Knowing who held the photograph before me combined with the family’s limited oral history, I was able to narrow down my search to one family line.  I was looking for a Haley. That in itself was a big step forward.

Closer examination of the Photograph

Next I needed to get an up close look at the young man. Using Picmonkey, I cropped and edited the photograph to isolate him.




Isolating the young man and enlarging the photograph revealed the young man had a strong family resemblance to the Haley side of the family. I was on the right track.

Type of Photograph
The photograph in my collection was printed on paper in the sepia tones you see in the photograph. In this case, I suspected the photograph was a copy of an original that was shared within the family. I tentatively dated the photograph in the early 1900’s, but honestly, was not extremely confident in that based on the photograph’s physical characteristics. More clues were need before I could be more specific in its date.

Fashion
The young man’s clothing provides a few clues for dating the photograph. If he was indeed a Haley, then he would have been living in a farming community. He clothing has more of a functional look though he has dressed specifically for the photo with a coat and tie. Under his coat he is wearing overalls. His tie is narrow and resembles the ties of other photos of known young men of the 1910’s in my collection. His hat appears to be a flat cap that was commonly worn in the 1910’s in rural communities.



The African American man driving the first wagon looks dressed for the camera and his clothing looks less functional for farm work. The narrow tie and collar resemble the styles common in the late 1900’s into the 1910’s. His hat looks is similar to hats of men worn around 1910.
Based on the wearing of ties and more formal look as opposed to that of farmers who are actually working, this photograph was likely staged and not a candid one.

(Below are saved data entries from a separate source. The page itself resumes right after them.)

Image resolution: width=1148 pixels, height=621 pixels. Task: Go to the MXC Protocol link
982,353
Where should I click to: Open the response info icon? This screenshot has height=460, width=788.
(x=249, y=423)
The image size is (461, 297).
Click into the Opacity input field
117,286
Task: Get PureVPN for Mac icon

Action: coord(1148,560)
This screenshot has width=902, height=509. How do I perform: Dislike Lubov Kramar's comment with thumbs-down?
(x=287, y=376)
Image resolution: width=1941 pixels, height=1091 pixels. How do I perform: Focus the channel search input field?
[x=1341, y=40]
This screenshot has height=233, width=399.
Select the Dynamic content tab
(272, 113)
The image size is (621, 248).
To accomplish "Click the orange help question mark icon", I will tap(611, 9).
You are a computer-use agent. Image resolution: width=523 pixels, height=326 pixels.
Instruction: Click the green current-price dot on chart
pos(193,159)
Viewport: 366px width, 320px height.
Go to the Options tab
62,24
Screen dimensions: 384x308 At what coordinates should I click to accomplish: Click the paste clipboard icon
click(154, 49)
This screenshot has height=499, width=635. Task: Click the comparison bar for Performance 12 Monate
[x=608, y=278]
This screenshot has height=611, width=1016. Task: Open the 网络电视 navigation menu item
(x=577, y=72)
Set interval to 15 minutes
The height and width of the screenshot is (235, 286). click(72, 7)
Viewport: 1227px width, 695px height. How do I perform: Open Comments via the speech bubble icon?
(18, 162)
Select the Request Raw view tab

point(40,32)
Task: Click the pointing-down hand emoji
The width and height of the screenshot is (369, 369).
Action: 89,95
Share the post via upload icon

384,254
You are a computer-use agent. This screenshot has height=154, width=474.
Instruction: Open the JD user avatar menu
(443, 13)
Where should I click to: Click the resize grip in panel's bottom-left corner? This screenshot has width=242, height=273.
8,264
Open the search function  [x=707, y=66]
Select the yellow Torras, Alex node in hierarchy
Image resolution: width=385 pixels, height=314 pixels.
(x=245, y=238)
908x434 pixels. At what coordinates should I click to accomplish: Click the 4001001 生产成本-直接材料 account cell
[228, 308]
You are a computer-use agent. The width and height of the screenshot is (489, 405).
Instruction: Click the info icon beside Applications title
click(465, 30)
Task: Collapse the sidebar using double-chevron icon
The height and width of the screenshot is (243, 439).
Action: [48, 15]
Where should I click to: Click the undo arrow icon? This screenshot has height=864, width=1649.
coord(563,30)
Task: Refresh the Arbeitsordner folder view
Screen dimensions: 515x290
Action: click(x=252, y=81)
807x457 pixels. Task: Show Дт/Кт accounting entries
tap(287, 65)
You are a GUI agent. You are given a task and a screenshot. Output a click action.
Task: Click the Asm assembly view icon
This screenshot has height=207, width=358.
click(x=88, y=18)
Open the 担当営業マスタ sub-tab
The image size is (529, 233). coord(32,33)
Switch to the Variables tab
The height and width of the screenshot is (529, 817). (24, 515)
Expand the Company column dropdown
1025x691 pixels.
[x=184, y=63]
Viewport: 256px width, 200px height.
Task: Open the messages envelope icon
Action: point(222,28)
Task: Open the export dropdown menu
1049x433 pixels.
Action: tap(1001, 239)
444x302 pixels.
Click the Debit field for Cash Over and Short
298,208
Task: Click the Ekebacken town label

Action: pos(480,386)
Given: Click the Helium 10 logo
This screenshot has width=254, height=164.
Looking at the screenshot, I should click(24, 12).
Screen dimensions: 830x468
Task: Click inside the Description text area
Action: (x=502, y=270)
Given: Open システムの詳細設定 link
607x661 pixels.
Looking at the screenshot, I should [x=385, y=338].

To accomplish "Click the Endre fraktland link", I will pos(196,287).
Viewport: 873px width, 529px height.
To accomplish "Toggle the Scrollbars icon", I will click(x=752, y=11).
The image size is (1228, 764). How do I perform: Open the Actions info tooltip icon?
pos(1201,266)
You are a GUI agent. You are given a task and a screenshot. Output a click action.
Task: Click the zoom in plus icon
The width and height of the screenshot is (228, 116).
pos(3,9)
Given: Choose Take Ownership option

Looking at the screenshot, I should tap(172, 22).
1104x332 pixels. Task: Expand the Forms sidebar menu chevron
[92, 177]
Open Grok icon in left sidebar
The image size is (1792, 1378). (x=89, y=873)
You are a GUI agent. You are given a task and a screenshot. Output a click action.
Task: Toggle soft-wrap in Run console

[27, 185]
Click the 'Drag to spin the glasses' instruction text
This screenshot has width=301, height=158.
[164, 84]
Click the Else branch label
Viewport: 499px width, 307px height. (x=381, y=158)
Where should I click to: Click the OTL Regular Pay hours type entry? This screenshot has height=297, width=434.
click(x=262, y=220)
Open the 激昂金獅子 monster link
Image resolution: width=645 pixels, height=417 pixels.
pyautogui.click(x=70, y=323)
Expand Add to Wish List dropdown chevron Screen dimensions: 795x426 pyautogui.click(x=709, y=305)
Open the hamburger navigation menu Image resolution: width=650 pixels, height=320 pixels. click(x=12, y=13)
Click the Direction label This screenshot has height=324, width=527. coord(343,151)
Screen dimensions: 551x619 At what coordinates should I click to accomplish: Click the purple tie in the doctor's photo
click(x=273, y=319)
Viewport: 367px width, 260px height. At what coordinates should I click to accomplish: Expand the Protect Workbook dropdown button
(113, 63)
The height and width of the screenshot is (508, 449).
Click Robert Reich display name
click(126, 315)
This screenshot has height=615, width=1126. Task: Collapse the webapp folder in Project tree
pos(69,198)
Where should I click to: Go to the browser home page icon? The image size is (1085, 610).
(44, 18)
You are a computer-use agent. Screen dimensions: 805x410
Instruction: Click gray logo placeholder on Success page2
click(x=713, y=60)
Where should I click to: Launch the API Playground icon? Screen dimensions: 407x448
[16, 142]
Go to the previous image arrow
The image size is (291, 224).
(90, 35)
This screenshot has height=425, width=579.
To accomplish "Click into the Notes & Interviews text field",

What Else Is In The Photograph?
Other things in the photograph lend clues to the location and time period of the photograph. The bridge itself provided a big clue. Knowing this photograph was in the Haley family and the Haley family lived in Clarkton, VA, I used a google image search for “Clarkton Bridge Halifax, VA”. The results confirmed the bridge in the photograph was the Clarkton Bridge over the Staunton River near the Clarkton Plantation. (Today the Clarkton Plantation is known as Ardross.) The bridge was built in 1902.

Compare To The Family Tree
At this point, I felt I had enough information to go to my family tree and see if any Haley men matched the unknown young man. Let’s review what was known.  This photograph was in the possession of my Haley side of the family. Specifically, its earliest known owner was Winnie Haley Carr of Halifax County, VA. The young man is standing on the Clarkton Bridge built in 1902. Obviously the photograph was taken after 1902. The clothing points to a date of late 1900’s to early 1910s.

Looking at the Haley family tree, I knew I was looking for a young Haley man who would have been about 20 years old in the late 1900’s or early 1910’s. The best possible candidate was Percy Haley, the eldest son of William and Clara (Holt) Haley.  Percy was born in 1890 on or near the Clarkton Plantation. (Percy’s father was the overseer of Clarkton Plantation.) A much later photograph of Percy was then located for comparison. 

The young man in the photograph is Percy Haley (1890-1959) of Halifax and Charlotte Counties, VA.

The rest of the story…..
Several months after identifying Percy Haley in the photograph, I attended a Haley family reunion. The photograph at the top of this page was part of an ongoing slide show for the family.  An older gentleman walked up and exclaimed “That’s my daddy!  He was supposed to be working on the farm that day.”  The gentleman was Percy Haley’s son! 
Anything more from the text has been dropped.